OS MISERÁVEIS
Mariléia
Sell
O
trajeto para o trabalho, uns 15 minutos de carro, fornece material empírico
suficiente para um tratado sociológico dos tempos modernos. Um tratado sobre
modelos políticos e econômicos. A cada sinal de trânsito, o desfile da falência
social. Uma exposição ilustrada da incompetência do Estado. No caminho da ida,
no mesmo sinal, todos os dias, encontro o mesmo pedinte. “Tem um troquinho, pra
eu comer”? Quase sempre digo que não tenho e quase sempre ele me adverte que
podia estar roubando. Quando alcanço algumas moedas, ele sorri um sorriso largo
e sem dentes e me abençoa: “que Deus proteja a senhora e sua família”. Digo
amém, enquanto tento me desvencilhar do moço do abacaxi, “o mais doce e barato
da região”. “Não gosto de abacaxi”, esclareço. “Leva para o marido”,
insiste. “Não tenho um marido”, rebato. “Mas de bergamota a senhora gosta, né?
Só cinco reais o balde”. Ou morango? “São quatro caixas à dez pila”. Pelo
retrovisor, vejo o moço da rapadura e dos panos de prato avançando. Ele chega
tarde no vidro do carro; o sinal abriu. Piso no acelerador e respiro aliviada.
Acelero
e torço para que o próximo sinal esteja verde. Não está. É o sinal dos índios.

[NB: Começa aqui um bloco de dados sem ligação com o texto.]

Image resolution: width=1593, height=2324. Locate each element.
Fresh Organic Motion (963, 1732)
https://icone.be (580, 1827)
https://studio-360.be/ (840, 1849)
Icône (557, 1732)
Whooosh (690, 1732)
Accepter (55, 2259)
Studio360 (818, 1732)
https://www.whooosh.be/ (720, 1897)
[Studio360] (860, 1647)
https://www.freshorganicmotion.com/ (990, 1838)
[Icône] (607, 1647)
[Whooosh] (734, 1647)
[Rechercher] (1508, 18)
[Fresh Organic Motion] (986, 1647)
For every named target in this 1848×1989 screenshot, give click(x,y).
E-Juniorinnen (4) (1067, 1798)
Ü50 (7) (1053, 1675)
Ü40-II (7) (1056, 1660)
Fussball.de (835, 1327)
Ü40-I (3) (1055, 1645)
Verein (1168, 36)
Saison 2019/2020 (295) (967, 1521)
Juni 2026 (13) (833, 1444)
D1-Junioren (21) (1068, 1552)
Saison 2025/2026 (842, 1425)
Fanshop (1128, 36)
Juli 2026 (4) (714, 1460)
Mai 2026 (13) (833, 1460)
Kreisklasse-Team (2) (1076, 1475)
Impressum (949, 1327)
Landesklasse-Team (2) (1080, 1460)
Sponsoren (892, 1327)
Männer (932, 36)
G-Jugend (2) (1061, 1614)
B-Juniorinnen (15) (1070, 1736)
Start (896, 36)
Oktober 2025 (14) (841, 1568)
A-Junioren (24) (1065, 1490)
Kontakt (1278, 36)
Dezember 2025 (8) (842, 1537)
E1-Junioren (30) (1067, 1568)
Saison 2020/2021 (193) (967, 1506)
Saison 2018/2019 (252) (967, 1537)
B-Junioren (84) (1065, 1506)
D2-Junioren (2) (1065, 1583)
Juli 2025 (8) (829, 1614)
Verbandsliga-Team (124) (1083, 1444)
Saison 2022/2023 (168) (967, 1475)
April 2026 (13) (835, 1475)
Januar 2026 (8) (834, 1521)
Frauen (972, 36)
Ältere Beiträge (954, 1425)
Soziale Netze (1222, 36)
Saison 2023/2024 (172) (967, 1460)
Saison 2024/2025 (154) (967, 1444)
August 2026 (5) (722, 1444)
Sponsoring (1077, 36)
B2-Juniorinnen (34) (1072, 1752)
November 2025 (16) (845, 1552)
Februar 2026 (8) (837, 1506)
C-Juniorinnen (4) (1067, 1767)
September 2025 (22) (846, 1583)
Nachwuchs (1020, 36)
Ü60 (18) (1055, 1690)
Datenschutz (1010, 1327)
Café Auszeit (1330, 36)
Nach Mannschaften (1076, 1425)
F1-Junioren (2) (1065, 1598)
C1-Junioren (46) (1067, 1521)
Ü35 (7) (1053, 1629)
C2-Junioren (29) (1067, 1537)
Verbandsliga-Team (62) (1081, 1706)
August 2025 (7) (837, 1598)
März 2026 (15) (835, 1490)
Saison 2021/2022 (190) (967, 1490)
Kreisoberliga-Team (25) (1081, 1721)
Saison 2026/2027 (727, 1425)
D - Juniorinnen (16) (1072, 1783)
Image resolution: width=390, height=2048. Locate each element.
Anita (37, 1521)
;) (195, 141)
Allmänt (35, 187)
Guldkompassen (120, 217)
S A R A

A mãe fica com um olho no artesanato e outro nas crianças que se esgueiram
entre os carros para vender filtros de sonhos. E ainda outro olho no bebê
que está amamentando. A crise também atingiu o mercado dos filtros de sonhos. A
saída é pedir uma “moedinha”. No mesmo sinal, de infinitos tempos, tem também o
moço com deficiência. Está lá desde que o mundo é mundo. Costuma fixar seus
olhos grandes e saltados diretamente no olho dos motoristas e das motoristas. E
ali fica. Até abrir o sinal. Se ao menos ele fosse embora depois de ouvir que
não receberá dinheiro. Mas não. Ele fica. E fica olhando. Seus olhos atravessam
o vidro do carro. Não há blindagem possível para aqueles olhos.
Prego os
meus olhos nas lâmpadas do sinal, à frente, no alto. Como pode um semáforo
demorar tanto a abrir, penso, com a sensação de estar ali desde a Idade Média.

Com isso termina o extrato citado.